**Raw data:**
»»

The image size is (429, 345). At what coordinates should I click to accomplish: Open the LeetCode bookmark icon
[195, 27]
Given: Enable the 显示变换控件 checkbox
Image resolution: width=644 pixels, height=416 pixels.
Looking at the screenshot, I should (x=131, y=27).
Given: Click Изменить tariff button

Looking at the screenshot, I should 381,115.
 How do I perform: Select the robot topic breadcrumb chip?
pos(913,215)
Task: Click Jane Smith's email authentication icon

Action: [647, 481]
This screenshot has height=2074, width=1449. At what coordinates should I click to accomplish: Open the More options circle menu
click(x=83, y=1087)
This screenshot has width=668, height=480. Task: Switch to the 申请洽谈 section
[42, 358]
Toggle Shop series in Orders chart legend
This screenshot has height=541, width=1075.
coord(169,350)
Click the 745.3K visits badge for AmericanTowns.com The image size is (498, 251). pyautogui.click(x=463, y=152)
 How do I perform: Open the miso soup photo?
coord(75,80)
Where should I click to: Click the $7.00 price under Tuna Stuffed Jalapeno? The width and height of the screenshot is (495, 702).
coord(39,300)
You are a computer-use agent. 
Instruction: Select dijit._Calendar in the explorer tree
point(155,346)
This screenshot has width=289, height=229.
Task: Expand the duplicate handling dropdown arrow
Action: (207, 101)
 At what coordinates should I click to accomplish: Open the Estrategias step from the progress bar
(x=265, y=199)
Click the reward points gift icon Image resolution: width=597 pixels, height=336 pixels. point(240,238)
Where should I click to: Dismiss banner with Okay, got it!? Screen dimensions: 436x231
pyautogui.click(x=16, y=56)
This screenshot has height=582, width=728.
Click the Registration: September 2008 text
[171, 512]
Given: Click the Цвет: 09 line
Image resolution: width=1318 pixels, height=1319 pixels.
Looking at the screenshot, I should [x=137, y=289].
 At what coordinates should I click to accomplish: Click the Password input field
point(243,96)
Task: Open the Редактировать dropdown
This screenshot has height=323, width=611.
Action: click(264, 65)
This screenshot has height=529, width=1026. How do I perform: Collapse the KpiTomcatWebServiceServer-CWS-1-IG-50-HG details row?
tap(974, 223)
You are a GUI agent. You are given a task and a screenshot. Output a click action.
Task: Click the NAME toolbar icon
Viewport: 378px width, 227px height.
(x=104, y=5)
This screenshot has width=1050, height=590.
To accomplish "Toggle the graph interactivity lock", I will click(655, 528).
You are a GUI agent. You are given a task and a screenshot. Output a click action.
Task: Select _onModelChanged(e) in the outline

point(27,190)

««

**What to produce:**
Please repeat the records above without any change, from the line that contains "Given: Enable the 显示变换控件 checkbox" to the line that contains "click(x=83, y=1087)", including both of those lines.

**Solution:**
Given: Enable the 显示变换控件 checkbox
Image resolution: width=644 pixels, height=416 pixels.
Looking at the screenshot, I should (x=131, y=27).
Given: Click Изменить tariff button

Looking at the screenshot, I should 381,115.
 How do I perform: Select the robot topic breadcrumb chip?
pos(913,215)
Task: Click Jane Smith's email authentication icon

Action: [647, 481]
This screenshot has height=2074, width=1449. At what coordinates should I click to accomplish: Open the More options circle menu
click(x=83, y=1087)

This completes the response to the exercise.